A man swims from a submerged church compound, after the River Tana broke its banks following heavy rains at Mororo, border of Tana River and Garissa counties, North Eastern Kenya, Sunday, April. 28, 2024. AP


Schools were originally scheduled to reopen on Monday, following mid-term holidays, but the torrential monsoon downpours have affected many educational facilities, prompting the education ministry to delay the resumption of classes.

"The devastating effects of the rains in some of the schools is so severe that it will be imprudent to risk the lives of learners and staff before water-tight measures are put in place to ensure adequate safety," Education Minister Ezekiel Machogu said.

"Based on this assessment, the Ministry of Education has resolved to postpone the reopening of all primary and secondary schools by one week, to Monday, May 6, 2024," he said in a statement.

Seventy-six people have lost their lives in Kenya since March, as heavier than usual rains batter East Africa, compounded by the El Nino weather pattern.

Flash floods have submerged roads and neighbourhoods, leading to the displacement of more than 130,000 people across 24,000 households, many of them in the capital Nairobi, according to government figures released on Saturday.

Sixty-four public schools in Nairobi -- nearly a third of the total number -- have been "substantially affected" by the flooding, Belio Kipsang, the principal secretary for education, said Friday.

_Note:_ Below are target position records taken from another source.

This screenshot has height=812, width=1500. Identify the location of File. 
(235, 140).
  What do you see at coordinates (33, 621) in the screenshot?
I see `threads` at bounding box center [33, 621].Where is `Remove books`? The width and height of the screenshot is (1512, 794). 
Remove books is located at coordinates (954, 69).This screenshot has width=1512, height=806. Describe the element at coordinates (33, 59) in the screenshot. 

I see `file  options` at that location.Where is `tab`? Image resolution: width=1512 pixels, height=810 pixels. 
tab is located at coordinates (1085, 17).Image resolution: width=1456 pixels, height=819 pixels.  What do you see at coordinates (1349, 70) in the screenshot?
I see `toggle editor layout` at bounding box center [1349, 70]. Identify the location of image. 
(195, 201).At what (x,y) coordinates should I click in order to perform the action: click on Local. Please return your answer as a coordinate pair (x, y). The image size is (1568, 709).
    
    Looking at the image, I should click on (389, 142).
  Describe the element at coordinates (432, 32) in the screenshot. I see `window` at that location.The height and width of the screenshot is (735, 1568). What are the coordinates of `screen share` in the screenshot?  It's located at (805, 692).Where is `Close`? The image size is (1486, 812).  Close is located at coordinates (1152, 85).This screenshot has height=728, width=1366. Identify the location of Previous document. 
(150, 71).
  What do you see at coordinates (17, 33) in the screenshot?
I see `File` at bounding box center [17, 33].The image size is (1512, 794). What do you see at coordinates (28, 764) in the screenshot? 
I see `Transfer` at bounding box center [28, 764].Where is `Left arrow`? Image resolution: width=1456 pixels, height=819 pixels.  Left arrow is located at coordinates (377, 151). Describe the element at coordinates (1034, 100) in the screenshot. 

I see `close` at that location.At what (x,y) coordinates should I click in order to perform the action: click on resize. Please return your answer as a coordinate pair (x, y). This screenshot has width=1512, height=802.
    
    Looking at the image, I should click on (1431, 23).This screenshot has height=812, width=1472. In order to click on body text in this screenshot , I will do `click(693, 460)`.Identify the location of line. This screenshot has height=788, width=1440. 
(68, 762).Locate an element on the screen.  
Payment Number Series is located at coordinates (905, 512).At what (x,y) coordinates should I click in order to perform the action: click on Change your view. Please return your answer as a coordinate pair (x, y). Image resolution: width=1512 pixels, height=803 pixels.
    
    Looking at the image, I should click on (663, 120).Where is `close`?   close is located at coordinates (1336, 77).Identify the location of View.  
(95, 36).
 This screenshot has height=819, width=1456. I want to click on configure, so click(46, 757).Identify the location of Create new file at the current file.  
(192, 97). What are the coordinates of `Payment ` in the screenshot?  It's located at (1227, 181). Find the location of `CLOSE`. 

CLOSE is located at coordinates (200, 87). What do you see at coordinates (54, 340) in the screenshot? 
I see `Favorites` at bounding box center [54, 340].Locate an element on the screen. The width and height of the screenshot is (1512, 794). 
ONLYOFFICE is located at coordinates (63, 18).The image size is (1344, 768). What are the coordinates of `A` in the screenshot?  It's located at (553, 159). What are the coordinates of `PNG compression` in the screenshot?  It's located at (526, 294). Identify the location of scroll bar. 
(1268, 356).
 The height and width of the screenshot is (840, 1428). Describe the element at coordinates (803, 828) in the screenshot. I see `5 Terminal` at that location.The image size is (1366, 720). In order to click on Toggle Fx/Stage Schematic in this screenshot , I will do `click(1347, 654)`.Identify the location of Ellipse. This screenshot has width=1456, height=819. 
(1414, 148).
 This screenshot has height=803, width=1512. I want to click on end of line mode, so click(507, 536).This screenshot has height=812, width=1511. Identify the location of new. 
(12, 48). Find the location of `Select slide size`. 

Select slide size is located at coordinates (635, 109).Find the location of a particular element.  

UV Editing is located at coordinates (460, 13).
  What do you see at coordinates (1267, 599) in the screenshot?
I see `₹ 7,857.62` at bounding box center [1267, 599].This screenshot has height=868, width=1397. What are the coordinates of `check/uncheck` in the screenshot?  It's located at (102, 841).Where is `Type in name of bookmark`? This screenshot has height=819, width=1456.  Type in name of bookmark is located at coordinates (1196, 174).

In eastern Kenya, a boat carrying "a large number of people" capsized on Sunday in flooded Tana River county, the Kenya Red Cross said on X, adding that 23 others had been rescued.

Video footage shared online and broadcast on television showed the crowded boat sinking, with people screaming as onlookers watched in horror.

The monsoons have also wreaked havoc across neighbouring Tanzania, where at least 155 people have been killed in flooding and landslides.

In Burundi, one of the world's poorest countries, around 96,000 people have been displaced by months of relentless rains, the United Nations and the government said this month.

Uganda has also suffered heavy storms that have caused riverbanks to burst, with two deaths confirmed and several hundred villagers displaced.

Late last year, more than 300 people died in rains and floods in Kenya, Somalia and Ethiopia, just as the region was trying to recover from its worst drought in four decades that left millions of people hungry.

El Nino is a naturally occurring climate pattern typically associated with increased heat worldwide, leading to drought in some parts of the world and heavy rains elsewhere.